*Try it*
The records below must be output exactly, with no images carried over.

◇ ◇ ◇ ◇ ◇

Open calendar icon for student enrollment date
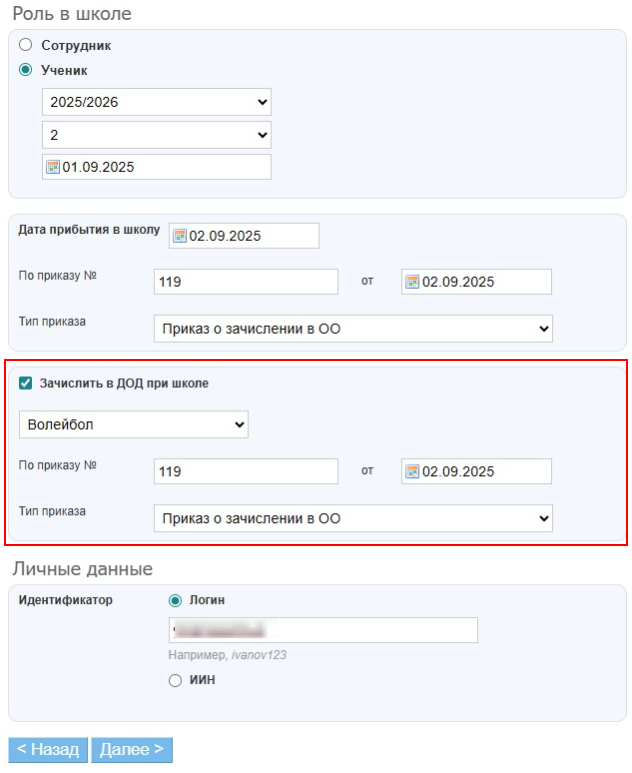Screen dimensions: 632x773 53,167
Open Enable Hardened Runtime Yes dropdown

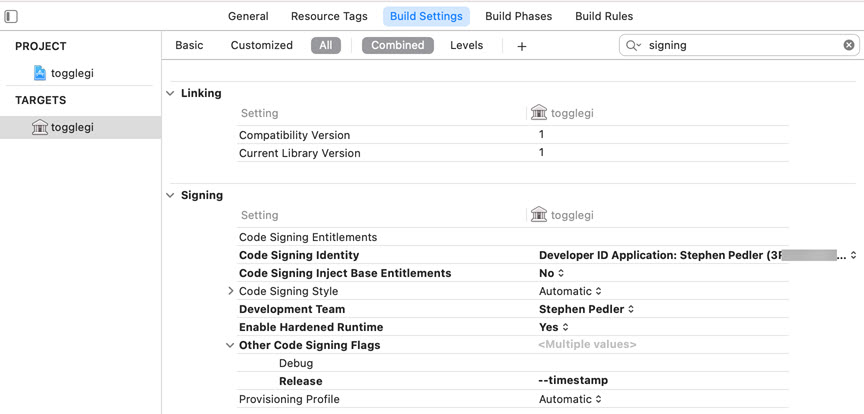tap(553, 327)
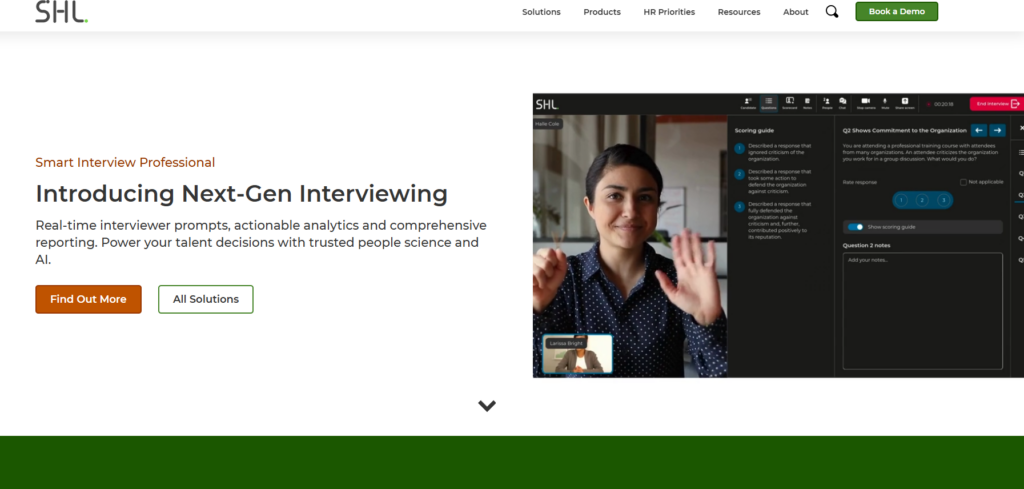Select the People icon
The width and height of the screenshot is (1024, 489).
(826, 103)
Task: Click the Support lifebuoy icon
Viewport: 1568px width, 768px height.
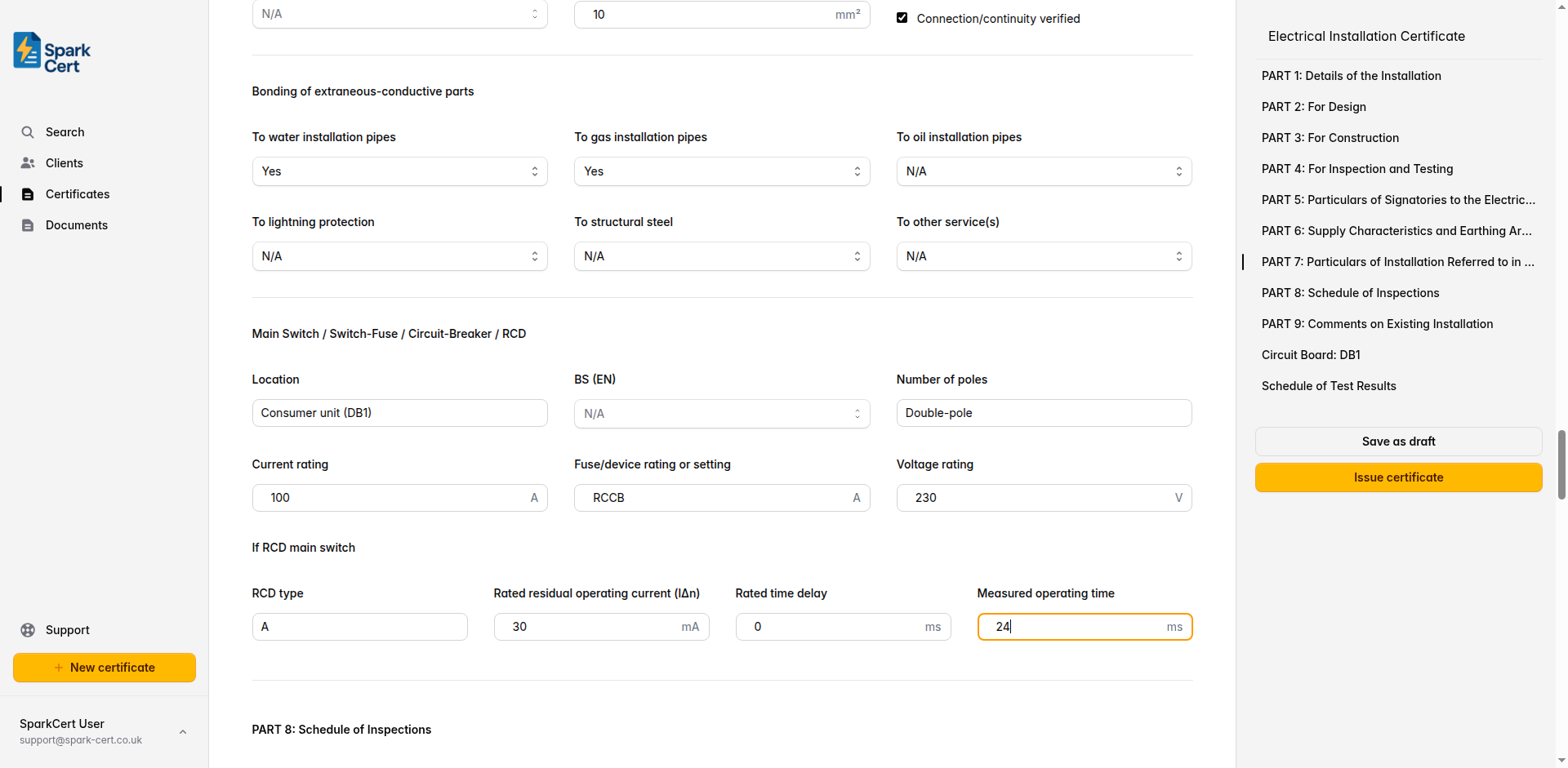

◇ ◇ ◇ ◇ ◇

*Result of this exercise*
Open calendar icon for student enrollment date
Screen dimensions: 632x773 53,167
Open Enable Hardened Runtime Yes dropdown

tap(553, 327)
Select the People icon
The width and height of the screenshot is (1024, 489).
(826, 103)
Task: Click the Support lifebuoy icon
Viewport: 1568px width, 768px height.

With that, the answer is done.